Please elaborate Sherry. What exactly have I denied and how’s my credibility been destroyed with my comments above?
Sorry, I apparently wasn’t clear. I didn’t mean you at all. I meant that people who deny the truth of the church’s complicity in forcing indigenous people to convert at their peril destroy their own credibiilty, since it’s so well documented.
Whew! For a moment there I thought we might actually disagree on this and that would be awkward based on our history. 🙂
I don’t think ISIS is so much a perversion of Islam as an extremely radical interpretation of it. It’s not like there is only one truly correct Islam: Sunnis and Shias haven’t been able to agree on it for the last 13 centuries or so, sometimes violently. Just like there isn’t one correct Christianity: you have Catholics, Baptists, Evangelicals, Pentecostals, Greek Orthodox, and so on, and so on.
It’s all because the religious texts* almost always contain contradictions or leave things unsaid and open for interpretation. For example, the Bible says both “an eye for an eye” and “turn the other cheek”, and you can never follow both, and have to pick one or the other. (I realize that the latter is from the New Testament and considered more important, but former is also a part of the Bible.) All ISIS does is that it picks the most violent passages in Koran and Hadith and acts on them.

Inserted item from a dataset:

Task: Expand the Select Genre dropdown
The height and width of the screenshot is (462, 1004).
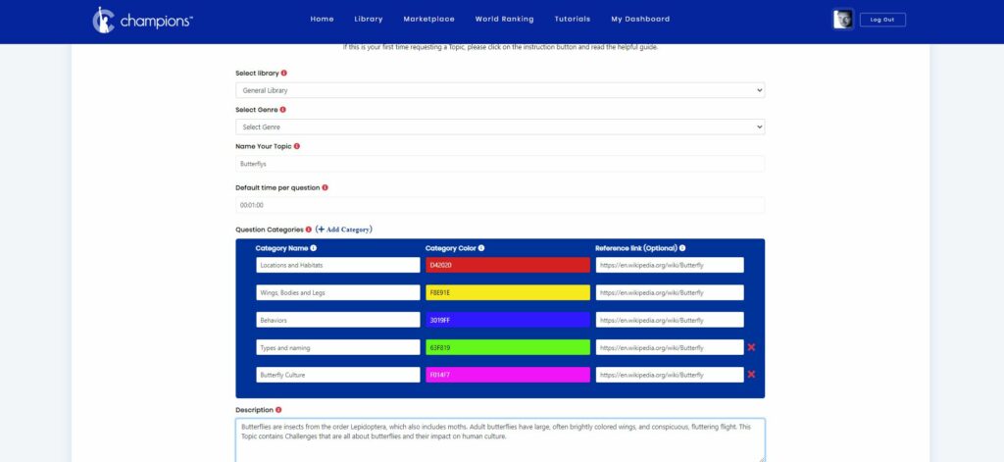Action: [500, 127]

So unless they are doing things that are expressly banned by Koran with no possible justification elsewhere in the Koran, they aren’t un-Islamic.
*This isn’t limited to religious texts: you were a lawyer and know that statutes and laws aren’t written to be self-contradicting or wide open for interpretation, yet, we have the whole judicial system to figure out what these laws and statutes are supposed to mean, with one side coming up with one interpretation and the other with just the opposite.
You make a very important point. There is no “settled” interpretation of Islam any more than there is of Christianity. Tens of thousands of Christian sects testify to the inability or unwillingness to agree on what it means in it’s totality. Fundamentalists of all faiths always pick and choose what serves their underlying purpose. The eye for eye and turn the other cheek are open to some interpretation. The former actually was a liberalizing of laws that called for death in many instances for rather minor offences. The idea that the punishment should more fit the crime was what the author was really getting at, rather than being read literally. As to turn the other cheek, some suggest that the mechanics of the act actually made it more difficult to continue the assault although it always seemed a bit forced to me. Certainly it suggests more readily a desire to not return evil for evil. The legal analogy is a bit off I think. Laws are not generally made open-ended or contradictory on purpose, its just that they are meant to cover a wide array of fairly different circumstances. They generalize and then courts have to interpret do they apply to a very specific collection of actual facts. Of course this requires the use of a whole panoply of other laws which result in people often thinking that it’s all just using a lot of language to justify the result you wish. Actually it’s more like a puzzle if done well, where those learned in the subject often agree on the process rather than the actual outcomes which often depend on how much emphasis one places on certain facts over others. It’s more complicated than you might think.